Still, Fine says Bryant’s best-remembered creation is stylistically different — the booming Art Deco marvel now known as the Sunset Tower. Liz Taylor, Frank Sinatra, Howard Hughes and Errol Flynn once resided at the apartment-turned-hotel on the Sunset Strip. Nowadays, Dmitri Dmitrov, the maitre d’ at the hotel’s Tower Bar, has mastered the stealth art of knowing the intricate details of every A-lister who reserves space at his tables.

“(Bryant) created things that were a little more special than the run of the mill,” Fine says. “A lot of architecture employed these styles, but he seemed to go the extra mile in terms of his execution of them.”

These finely wrought details carried on, even as his buildings entered darker days. Realtor Brian Moore, who with his wife Laura runs L.A. Vintage Homes and specializes in Hollywood housing with character and history, has brokered deals at the Colonial as well as other Bryant-designed properties like the Larchmont-area Country Club Manor and West Hollywood’s Granville Towers. The Towers once housed Rock Hudson and David Bowie, and are where Twilight actress Ashley Greene’s rented condo caught fire in March.

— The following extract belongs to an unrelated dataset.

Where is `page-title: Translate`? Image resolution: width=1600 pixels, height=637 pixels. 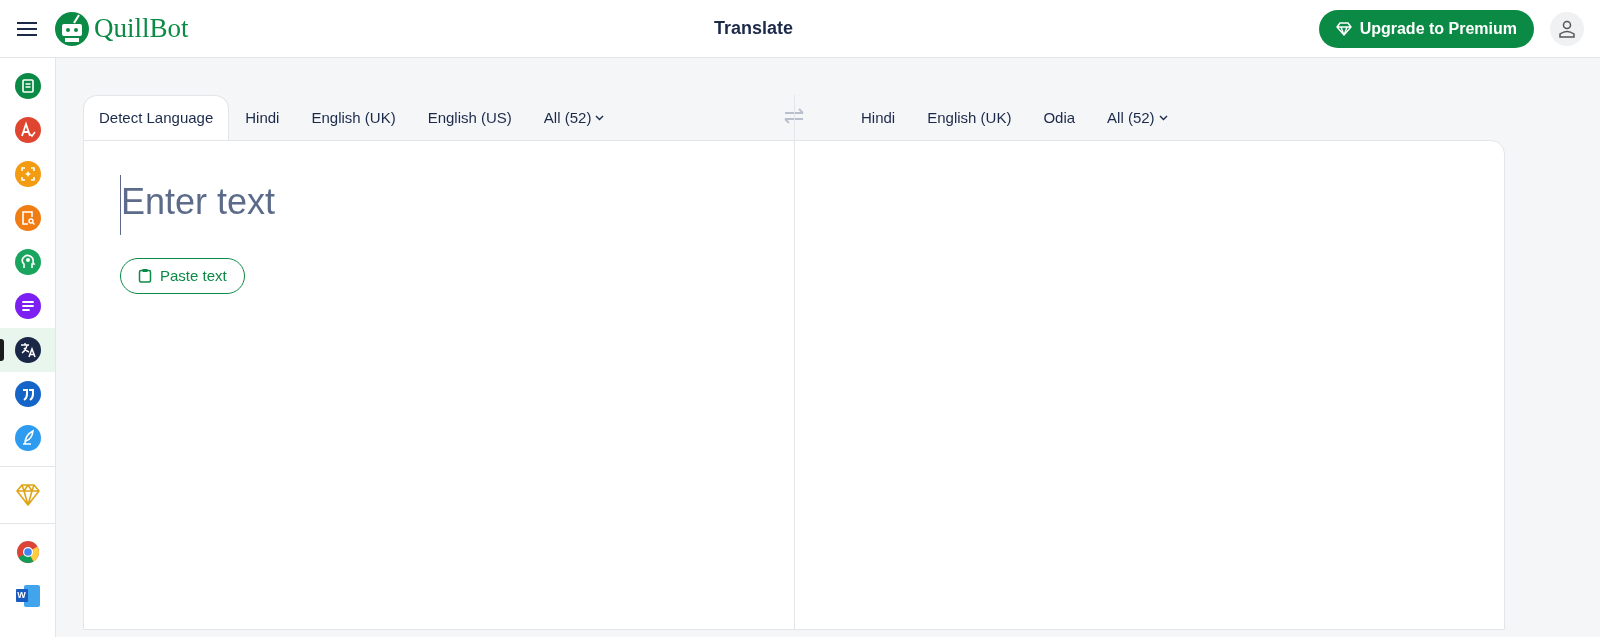 page-title: Translate is located at coordinates (754, 28).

Moore was also was the Realtor when Bryant’s six-story French Norman-style Le Trianon was put on the market in June. Although Moore says the residential building, a Los Angeles Historic Cultural Monument, had fallen into disrepair, the details were still there. “It was still in very much original condition,” he says.

In other words, like all timeless yet aging stars, Le Trianon is just waiting for its comeback.